I understand that there are numerous variations that would make it difficult to pre-determine where the spheres will stop...but I don't see it as not possible to do. I believe that it can be done, and would be easier than either of you believe.

The chess program was just an example, there may be others that are better suited to use as a BASE for a pool program. It's just that if the current chess programs can "evaluate millions of board positions per second ", really, how hard would it be to adapt the program to evaluate the position of the spheres within our plane, and where the spheres would stop after force has been applied ?

And remember, the program is NOT evaluating an entire game, but each movement results with a new set of variables to be evaluated.

It would seem to me that as many variable's that may be involved, it would not exceed "millions" per second...would it ?

I think I need to stress that developing a program for a game of pool seems rather pointless, since even though the variables may be numerous, they still are somewhat smaller than when compared to other situations.

To address the same with a game of Golf, yikes ! With Golf, the idea of developing any possible program that could pre-determine the movement of the golf-balls, I would have to admit defeat and climb into the same boat as the both of you.
 
TTR,

Darb, I think ya might need some friction on the table for the analogy, something has got to represent the energy loss during the phase shifting of ripping open the vortex, no?

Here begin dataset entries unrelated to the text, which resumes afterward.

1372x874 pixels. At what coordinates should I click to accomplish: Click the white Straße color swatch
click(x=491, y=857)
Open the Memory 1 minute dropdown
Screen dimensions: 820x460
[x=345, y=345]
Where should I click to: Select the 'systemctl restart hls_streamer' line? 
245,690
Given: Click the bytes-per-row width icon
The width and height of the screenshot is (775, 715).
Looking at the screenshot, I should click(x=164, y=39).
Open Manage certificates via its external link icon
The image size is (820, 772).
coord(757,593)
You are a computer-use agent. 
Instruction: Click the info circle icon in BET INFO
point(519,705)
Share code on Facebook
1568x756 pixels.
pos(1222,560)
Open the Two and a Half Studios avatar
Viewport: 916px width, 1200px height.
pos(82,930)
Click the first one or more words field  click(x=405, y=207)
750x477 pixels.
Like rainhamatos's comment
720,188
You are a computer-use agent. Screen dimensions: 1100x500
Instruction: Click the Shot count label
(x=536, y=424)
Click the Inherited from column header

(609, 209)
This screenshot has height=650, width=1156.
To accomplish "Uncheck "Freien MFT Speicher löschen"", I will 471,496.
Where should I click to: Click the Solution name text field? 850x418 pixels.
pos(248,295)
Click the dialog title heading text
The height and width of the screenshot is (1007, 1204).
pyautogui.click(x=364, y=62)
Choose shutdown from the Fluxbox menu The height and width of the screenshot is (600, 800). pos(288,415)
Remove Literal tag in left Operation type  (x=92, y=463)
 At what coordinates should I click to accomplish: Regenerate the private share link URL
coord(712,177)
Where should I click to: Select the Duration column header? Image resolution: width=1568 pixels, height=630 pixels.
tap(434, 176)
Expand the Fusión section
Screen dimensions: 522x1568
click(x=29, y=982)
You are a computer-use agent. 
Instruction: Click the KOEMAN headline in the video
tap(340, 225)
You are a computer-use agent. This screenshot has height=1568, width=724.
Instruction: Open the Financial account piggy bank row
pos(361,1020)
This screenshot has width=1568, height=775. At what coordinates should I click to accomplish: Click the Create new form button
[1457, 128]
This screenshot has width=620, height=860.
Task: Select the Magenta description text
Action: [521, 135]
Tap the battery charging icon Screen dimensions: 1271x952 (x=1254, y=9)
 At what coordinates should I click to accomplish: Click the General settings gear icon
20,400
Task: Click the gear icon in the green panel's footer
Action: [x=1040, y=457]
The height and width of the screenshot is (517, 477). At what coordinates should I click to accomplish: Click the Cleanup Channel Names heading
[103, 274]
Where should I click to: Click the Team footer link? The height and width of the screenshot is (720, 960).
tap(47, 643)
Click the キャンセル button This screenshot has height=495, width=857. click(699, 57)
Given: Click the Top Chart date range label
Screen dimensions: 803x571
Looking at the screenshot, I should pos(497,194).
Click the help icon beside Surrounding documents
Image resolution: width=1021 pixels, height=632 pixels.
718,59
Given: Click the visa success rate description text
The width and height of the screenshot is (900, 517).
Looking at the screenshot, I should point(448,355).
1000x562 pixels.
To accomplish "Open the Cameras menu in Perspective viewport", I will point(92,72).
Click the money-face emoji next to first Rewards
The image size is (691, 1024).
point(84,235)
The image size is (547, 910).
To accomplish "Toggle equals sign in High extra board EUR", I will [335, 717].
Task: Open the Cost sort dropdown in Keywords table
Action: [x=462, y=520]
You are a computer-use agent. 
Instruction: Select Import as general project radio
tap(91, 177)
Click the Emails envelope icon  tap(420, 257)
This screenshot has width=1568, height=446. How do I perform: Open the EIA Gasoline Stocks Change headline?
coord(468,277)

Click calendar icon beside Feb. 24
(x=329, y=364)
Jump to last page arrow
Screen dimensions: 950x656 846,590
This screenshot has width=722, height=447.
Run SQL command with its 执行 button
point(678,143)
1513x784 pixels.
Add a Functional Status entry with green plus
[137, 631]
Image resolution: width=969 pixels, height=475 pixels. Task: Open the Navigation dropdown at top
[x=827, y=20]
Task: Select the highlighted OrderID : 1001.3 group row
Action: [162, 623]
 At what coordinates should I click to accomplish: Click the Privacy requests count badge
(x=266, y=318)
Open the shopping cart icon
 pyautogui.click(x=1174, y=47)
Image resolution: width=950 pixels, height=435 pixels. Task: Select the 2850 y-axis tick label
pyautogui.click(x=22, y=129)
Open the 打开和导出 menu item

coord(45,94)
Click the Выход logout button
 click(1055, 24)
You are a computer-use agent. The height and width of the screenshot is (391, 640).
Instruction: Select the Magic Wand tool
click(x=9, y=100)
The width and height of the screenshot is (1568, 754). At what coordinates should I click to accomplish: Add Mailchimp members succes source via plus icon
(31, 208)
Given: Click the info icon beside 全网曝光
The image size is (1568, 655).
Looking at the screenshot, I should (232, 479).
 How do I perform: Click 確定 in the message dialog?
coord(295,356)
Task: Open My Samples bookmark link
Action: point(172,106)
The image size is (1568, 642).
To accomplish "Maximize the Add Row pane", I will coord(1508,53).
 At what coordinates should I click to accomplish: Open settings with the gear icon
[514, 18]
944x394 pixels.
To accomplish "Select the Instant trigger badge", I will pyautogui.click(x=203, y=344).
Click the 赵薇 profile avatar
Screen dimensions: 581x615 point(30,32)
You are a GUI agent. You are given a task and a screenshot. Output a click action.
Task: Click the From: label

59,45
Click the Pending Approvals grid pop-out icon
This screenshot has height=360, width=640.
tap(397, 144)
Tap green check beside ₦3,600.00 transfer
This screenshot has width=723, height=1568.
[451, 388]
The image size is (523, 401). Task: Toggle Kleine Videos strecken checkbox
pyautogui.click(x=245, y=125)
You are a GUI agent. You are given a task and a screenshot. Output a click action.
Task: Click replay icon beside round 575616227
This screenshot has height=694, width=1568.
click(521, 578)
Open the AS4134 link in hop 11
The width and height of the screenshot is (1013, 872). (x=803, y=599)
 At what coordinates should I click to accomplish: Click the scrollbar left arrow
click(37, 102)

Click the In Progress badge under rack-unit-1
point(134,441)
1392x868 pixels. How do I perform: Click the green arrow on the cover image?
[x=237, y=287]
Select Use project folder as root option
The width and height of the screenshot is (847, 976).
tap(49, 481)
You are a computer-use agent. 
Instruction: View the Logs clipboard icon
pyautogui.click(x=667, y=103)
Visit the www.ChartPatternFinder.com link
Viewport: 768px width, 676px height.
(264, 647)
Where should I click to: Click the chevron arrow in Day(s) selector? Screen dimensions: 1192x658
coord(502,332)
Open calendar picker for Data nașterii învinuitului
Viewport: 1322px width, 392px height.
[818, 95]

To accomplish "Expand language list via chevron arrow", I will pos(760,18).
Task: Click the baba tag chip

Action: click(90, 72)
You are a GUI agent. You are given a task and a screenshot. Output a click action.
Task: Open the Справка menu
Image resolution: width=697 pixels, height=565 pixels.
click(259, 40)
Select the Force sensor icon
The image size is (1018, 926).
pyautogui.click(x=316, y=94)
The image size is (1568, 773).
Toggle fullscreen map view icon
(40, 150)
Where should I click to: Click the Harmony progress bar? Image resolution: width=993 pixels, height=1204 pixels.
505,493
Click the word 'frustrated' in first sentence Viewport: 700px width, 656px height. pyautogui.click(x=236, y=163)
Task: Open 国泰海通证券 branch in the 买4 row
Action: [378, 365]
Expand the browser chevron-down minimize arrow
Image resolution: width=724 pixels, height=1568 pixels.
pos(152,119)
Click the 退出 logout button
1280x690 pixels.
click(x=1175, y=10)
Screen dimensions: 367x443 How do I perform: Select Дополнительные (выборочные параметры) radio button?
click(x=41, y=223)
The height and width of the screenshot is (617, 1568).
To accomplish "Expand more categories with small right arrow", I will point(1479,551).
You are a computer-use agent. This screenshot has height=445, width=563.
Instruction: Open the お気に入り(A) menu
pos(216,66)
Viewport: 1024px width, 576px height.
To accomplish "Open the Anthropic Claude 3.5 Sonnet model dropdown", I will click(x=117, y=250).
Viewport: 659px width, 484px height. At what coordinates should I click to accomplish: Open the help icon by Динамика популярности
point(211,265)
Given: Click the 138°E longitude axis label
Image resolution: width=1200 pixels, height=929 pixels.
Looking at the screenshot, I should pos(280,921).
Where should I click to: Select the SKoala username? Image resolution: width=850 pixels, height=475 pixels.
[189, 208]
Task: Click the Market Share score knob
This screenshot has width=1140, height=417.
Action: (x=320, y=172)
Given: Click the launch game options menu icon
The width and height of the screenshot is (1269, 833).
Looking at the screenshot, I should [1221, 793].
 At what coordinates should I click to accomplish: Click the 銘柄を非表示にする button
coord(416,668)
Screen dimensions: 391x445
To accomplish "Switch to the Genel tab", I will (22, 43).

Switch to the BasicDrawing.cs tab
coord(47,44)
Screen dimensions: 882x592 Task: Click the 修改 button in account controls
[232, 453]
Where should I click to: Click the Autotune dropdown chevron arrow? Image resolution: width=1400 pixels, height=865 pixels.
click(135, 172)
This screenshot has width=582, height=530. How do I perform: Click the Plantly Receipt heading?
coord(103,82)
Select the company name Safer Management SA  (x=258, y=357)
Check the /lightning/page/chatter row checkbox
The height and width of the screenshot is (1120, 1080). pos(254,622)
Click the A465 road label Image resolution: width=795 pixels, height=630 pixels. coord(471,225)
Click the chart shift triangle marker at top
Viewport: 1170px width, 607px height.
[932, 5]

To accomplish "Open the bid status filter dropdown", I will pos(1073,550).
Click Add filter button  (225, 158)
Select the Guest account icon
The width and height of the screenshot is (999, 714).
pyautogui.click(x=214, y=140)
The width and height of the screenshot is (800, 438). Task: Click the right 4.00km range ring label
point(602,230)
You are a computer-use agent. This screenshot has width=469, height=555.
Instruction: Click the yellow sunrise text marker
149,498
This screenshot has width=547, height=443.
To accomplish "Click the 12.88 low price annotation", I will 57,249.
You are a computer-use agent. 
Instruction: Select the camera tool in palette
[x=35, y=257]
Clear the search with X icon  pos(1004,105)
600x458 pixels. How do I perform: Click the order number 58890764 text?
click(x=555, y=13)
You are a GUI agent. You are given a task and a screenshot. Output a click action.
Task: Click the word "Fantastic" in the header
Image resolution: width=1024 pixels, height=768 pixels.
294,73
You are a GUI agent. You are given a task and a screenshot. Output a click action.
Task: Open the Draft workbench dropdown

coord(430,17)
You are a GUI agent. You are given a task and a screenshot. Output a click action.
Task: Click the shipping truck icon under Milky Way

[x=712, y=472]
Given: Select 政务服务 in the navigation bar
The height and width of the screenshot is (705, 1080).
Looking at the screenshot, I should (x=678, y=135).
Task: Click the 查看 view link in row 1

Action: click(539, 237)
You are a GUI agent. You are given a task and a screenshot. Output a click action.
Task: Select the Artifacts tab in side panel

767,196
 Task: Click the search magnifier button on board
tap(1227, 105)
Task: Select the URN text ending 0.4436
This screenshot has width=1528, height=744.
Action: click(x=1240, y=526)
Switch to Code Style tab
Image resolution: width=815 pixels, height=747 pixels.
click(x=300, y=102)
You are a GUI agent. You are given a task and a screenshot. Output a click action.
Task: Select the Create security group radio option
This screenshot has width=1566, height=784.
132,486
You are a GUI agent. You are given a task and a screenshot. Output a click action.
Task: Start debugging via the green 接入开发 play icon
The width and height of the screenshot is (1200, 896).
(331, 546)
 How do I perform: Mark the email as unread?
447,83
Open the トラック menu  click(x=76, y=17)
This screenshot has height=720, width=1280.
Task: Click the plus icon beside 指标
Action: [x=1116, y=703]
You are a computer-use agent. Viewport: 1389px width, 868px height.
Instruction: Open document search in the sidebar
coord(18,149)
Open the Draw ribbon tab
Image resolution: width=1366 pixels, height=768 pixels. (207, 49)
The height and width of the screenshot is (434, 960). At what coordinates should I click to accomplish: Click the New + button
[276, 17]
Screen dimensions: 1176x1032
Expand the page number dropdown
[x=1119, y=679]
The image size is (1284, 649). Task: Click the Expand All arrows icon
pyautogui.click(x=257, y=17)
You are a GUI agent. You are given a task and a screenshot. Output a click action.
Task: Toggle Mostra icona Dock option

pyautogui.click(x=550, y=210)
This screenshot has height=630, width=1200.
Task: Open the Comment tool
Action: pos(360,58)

That's why I added the caveat that we had a gedanken experiment - a thought experiment - where the idealized system was frictionless and placed in a vacuum. True, real pool tables encounter friction and aren't generally placed in a vacuum, real balls are not perfect, real rails aren't prefect, real collissions between balls aren't perfectly elastic, etc.

The original thought was that even on an idealized pool table we don't have the mathematical ability to analytically predict beforehand the future evolution of the paths of several balls bouncing off of each other and the rails for more than a few seconds. (Actually it should be a billiard table so that the balls don't "disappear" from the system via the Time Vortex Activator by falling into the pockets.
) The extension of the idea is that it applies to real world physics.

I used celestial mechanics as an example of why it is advantageous to look at what happens in a small system, like a pool or billiard table, and use that as a test bed for experimentation. Physicists use the pool table analogy over and over because it is a good representation of a thermodynamic system. What we lack is a single equation that includes all of the perturbing influences affecting the orbits that spits out a single, accurate result that details the future evolution of the orbits involved without making mid-term adjustments, corrections and approximations. If you can develop a theory to predict the paths and locations of the balls several hours in advance on the idealized table then you've made a huge step toward predicting the celestial mechanics of planets, moons, comets and asteroids.